* YOUR OBJECTIVE: Continue the passage on robot planning and deliberative systems after its final sentence.

* EXCERPTED PASSAGE:
===

Unlike in traditional planning, the low-level actions of agents in real physical domains
are durative, and their effect is uncertain. Situated and embodied agents know about the
world through their sensors and affect changes in the world through their actuators, both
of which are imperfect and limited. Sensors provide noisy information about the changing
aspects of the world, and the information they provide is partial, hiding potentially
important aspects of the world from the agents, giving rise to the problem of hidden state.
Effectors are also noisy, and, therefore, they do not cause changes in the state of the world
in precisely the intended ways. Moreover, actions may fail to bring about the changes they
were executed for. For example, an object being detected at 10 meters may not necessarily
be at exactly 10 meters away, and a command for turning a robot 10 degrees may not
necessarily execute an exact 10-degree turn. And, if, for example, the robot fell in a ditch
and is stuck, attempting a turn to presumably avoid an object will not accomplish that
goal.
Dynamic real-world domains also require that problem solvers reason about resources
and the temporal nature of actions and changes while pursuing their goals by reacting and
deliberating in the presence of other collaborative agents. This means that agents need to
be adaptive, and preprogrammed approaches tend to be limited in providing adaptability.
Therefore, learning can provide the means for adaptability in dynamic, complex, and
uncertain environments.
15
2.3 Deliberative Systems
Central to deliberative systems is reasoning about goals, the state of the world, and the
internal representations of the planner. Contrary to reactive systems, which map situations
to actions, deliberative systems generate plans to accomplish their goals. Therefore, the
main concern in deliberative systems is the time and space complexity of the algorithms
used to generate solutions.
We can characterize problem solving in real-world domains as action selection, which
happens in response to the question of “What to do next?” [Hexmoor and Nute, 1992].
Traditional AI planning systems deal with this problem by choosing an entire sequence
of actions so that the initial state of the world can be transformed into the desired goal state
by they direct application of those actions (e.g., [Fikes and Nilsson, 1971; Sacerdoti, 1975;
Tate, 1977; Stefik, 1981; Wilkins, 1984; Erol et al., 1994]). Given a problem, these systems
generate a complete plan before executing any of the actions of that plan. This approach
to problem solving is driven by a set of basic assumptions:
• The world in which the planner operates is static.
• The agent that executes the primitive actions on the world state is the only entity that
can cause the world state to change.
• Lowest-level or primitive actions that will potentially cause changes in the world
state take zero time.
• The effects of such primitive actions are deterministic. That is, an action only brings
about the changes that it intends to cause in the world state.
Even with these assumptions in place, problem solving is still hard due to combinatorial
explosion. Because of this reason, AI systems face difficult challenges.

===

* ITEMS:

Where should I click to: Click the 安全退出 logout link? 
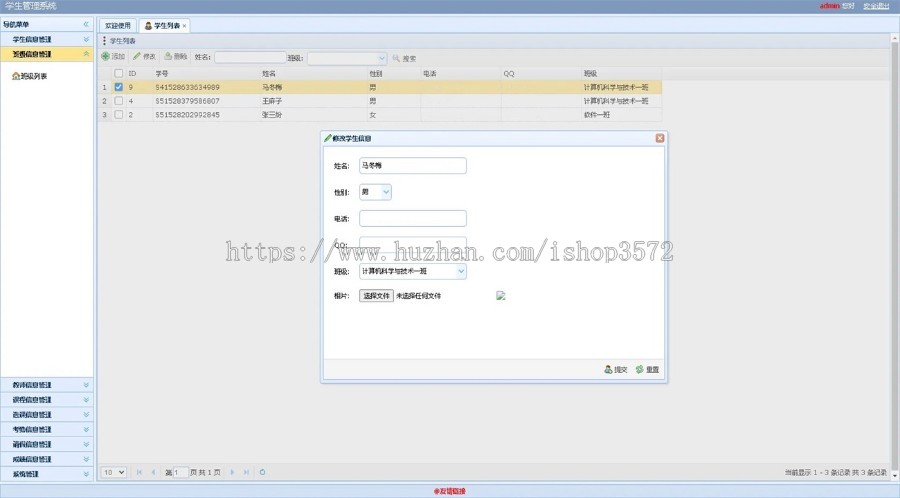click(876, 6)
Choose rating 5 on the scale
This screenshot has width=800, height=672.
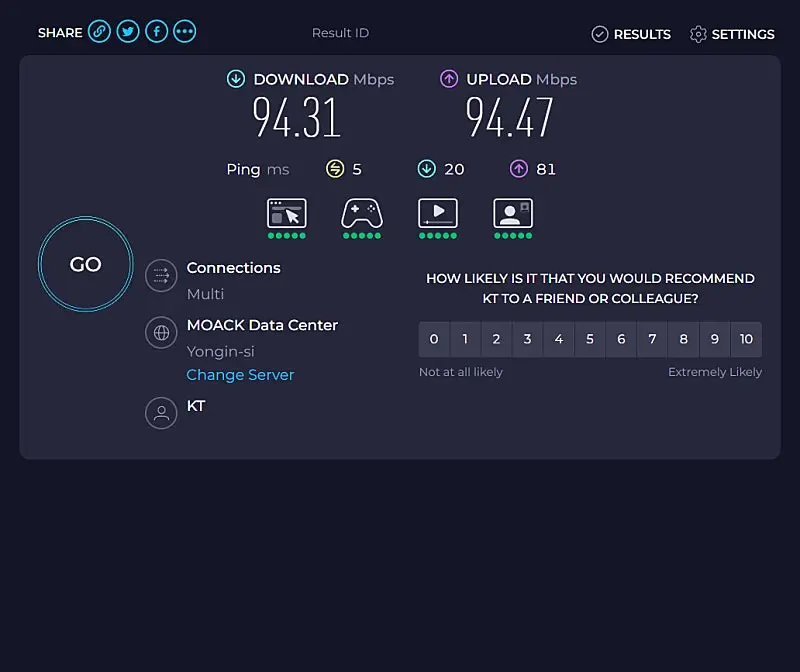(x=590, y=340)
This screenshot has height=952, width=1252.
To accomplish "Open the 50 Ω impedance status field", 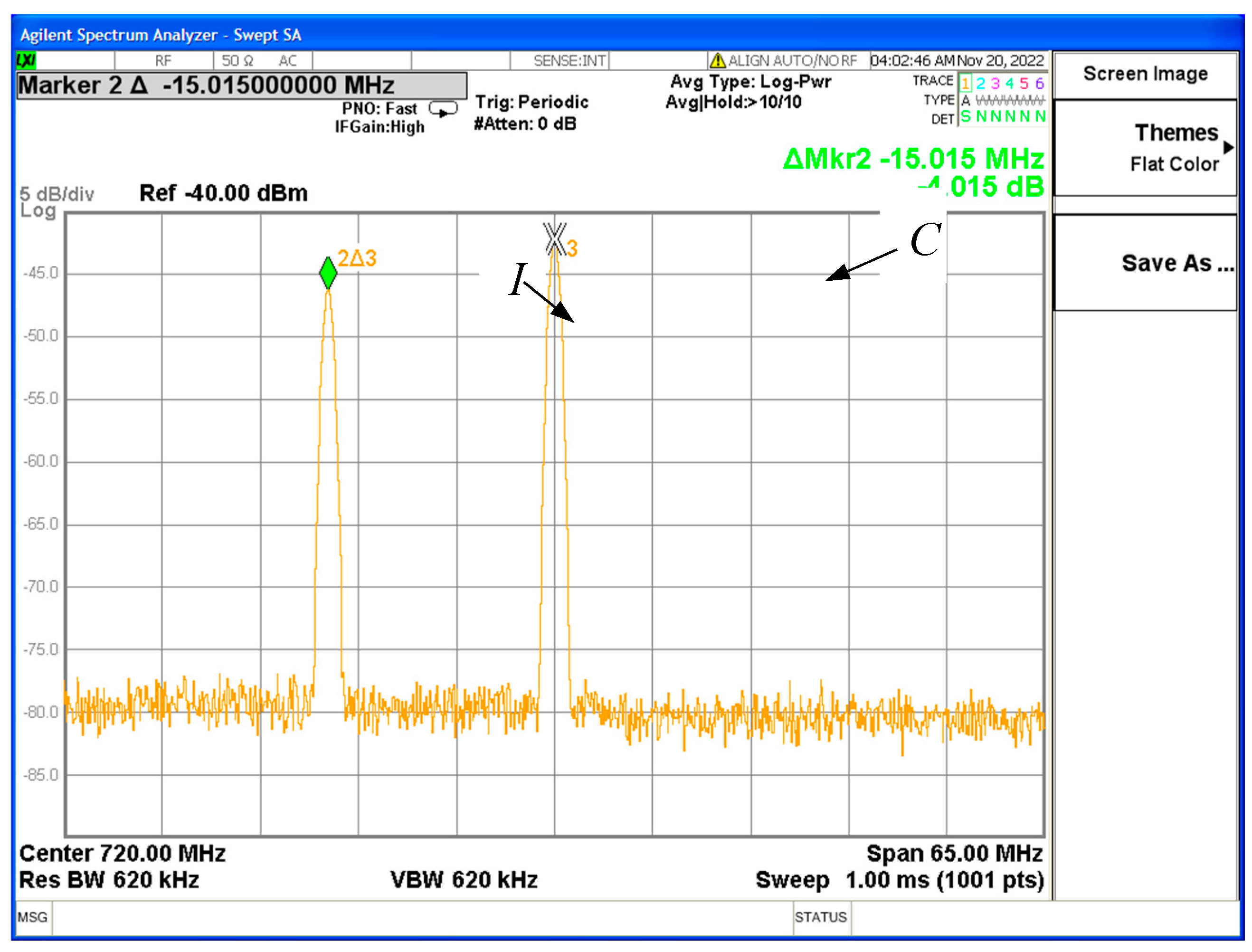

===

* ANSWER FOR THE TASK:
Combinatorial explosion: The search space for a problem increases exponentially in
the size of the problem description [Tate et al., 1990; Georgeff, 1990] Therefore, the search
problem in planning is, in general, intractable (NP-hard) [Chapman, 1987]
16
Search space reduction: Since the planning problem is NP-hard, we need ways to
reduce the search space complexity. One possible reduction method involves reformulating
the problem using abstractions so that not as many states need to be searched. Another
method is to use heuristics to control the search so that only a subset of the search space
need to be searched [Georgeff, 1990].
Scalability: It is also desirable that the algorithm produce solutions that can be
efficiently computed in terms of time and space for problems of gradually increasing size
in the given domain.
All of these challenges are common to both single-agent problem solving and multiagent
problem solving. In the case of multiagent systems, however, the inherent problem of
combinatorial explosion becomes more limiting for AI algorithms, since introducing a new
agent into the problem exponentially compounds complexities of existing state and action
spaces, as opposed to introducing, for example, a new primitive action.
2.3.1 HTN Planning
Hierarchical Task Network (HTN) planning differs from STRIPS planning in the way it
represents planning goals. In STRIPS, a goal is a symbolic propositional expression that
denotes the desired change in the world. In HTN planning, STRIPS goal specification is
replaced by tasks and their associated task networks that specify how to accomplish those
tasks. This formulation of planning problems is a way to reduce search [Erol et al., 1994].
There are three types of tasks in HTN planning. Goal tasks are analogous to STRIPS
goals and represent properties that must be made true in the world. Primitive tasks can be
executed directly. Compound tasks are made up of a number of goal tasks and primitive
tasks. Both compound and goal tasks are non-primitive.
The input to an HTN planner consists of a task network that has been chosen to solve
a given problem, a set of operators, and a set of methods. State and operator representation
in HTN planning is same as in classical planning. An operator has a precondition and
specifies the effects of applying a primitive action. A method represents how to perform
a non-primitive task with constraints and contains a set of preconditions and a totally-
17
ordered list of subtasks. The representation of states in HTN planning is also the same as
in STRIPS.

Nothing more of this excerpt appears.